PROC REG DATA=your_data;
    MODEL dependent_var = independent_var;
    OUTPUT OUT=output_data P=prediction CI=ci_lower ci_upper;
RUN;

This will create a dataset with prediction intervals and confidence intervals for the regression line.

Changing the Confidence Level

To change the confidence level (default is 95%), use the ALPHA= option:

PROC MEANS DATA=your_data N MEAN CLM ALPHA=0.10;
    VAR your_variable;
RUN;

This would produce a 90% confidence interval (100% - 10% = 90%).

Worked Example

Let's calculate a 95% confidence interval for the mean of a variable called "height" in a dataset called "people".

SAS Code

PROC MEANS DATA=people N MEAN CLM;
    VAR height;
RUN;

Sample Output

Variable N Mean Std Dev 95% CL Mean
height 100 68.5 2.3 (67.9, 69.1)

Interpretation

We can be 95% confident that the true mean height of the population is between 67.9 and 69.1 inches. This means if we were to take many samples and calculate 95% confidence intervals for each, approximately 95% of those intervals would contain the true population mean.

Interpreting Results

When interpreting confidence intervals in SAS output:

  • Look for the "95% CL Mean" column in PROC MEANS output
  • For PROC TTEST, look for the "Confidence Limits" section
  • For PROC REG, look at the CI_Lower and CI_Upper variables in the output dataset

Common interpretations:

  • If the interval includes zero, the effect is not statistically significant
  • Wider intervals indicate more uncertainty in the estimate
  • Narrower intervals indicate more precise estimates

Always consider the context when interpreting confidence intervals. A wide interval might indicate the need for more data, while a narrow interval suggests a precise estimate.

FAQ

What is the difference between a confidence interval and a prediction interval?

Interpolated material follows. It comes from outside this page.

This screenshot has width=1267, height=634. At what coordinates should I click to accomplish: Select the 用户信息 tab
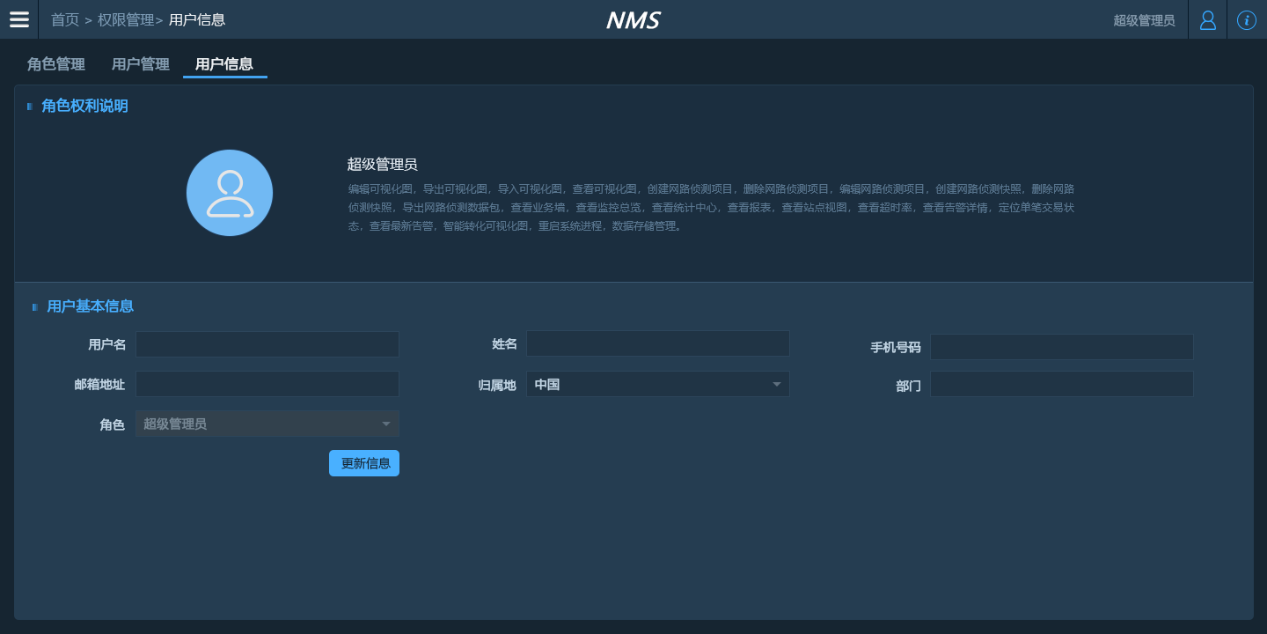(224, 64)
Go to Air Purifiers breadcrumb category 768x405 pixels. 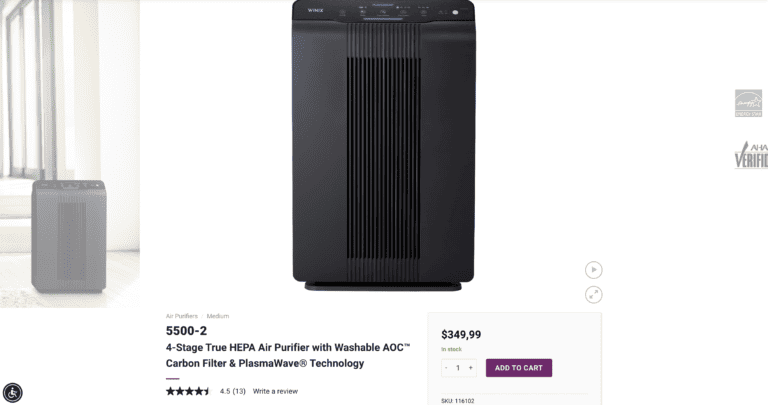(x=182, y=316)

A confidence interval estimates the range for the population parameter (like the mean), while a prediction interval estimates the range for individual future observations. Prediction intervals are always wider than confidence intervals.

How do I change the confidence level in SAS?

Use the ALPHA= option in your procedure call. For example, ALPHA=0.10 gives you a 90% confidence interval (100% - 10% = 90%).

What assumptions are needed for confidence intervals?

For most common confidence intervals, you need random sampling, a large enough sample size (typically n > 30), and the data should be approximately normally distributed.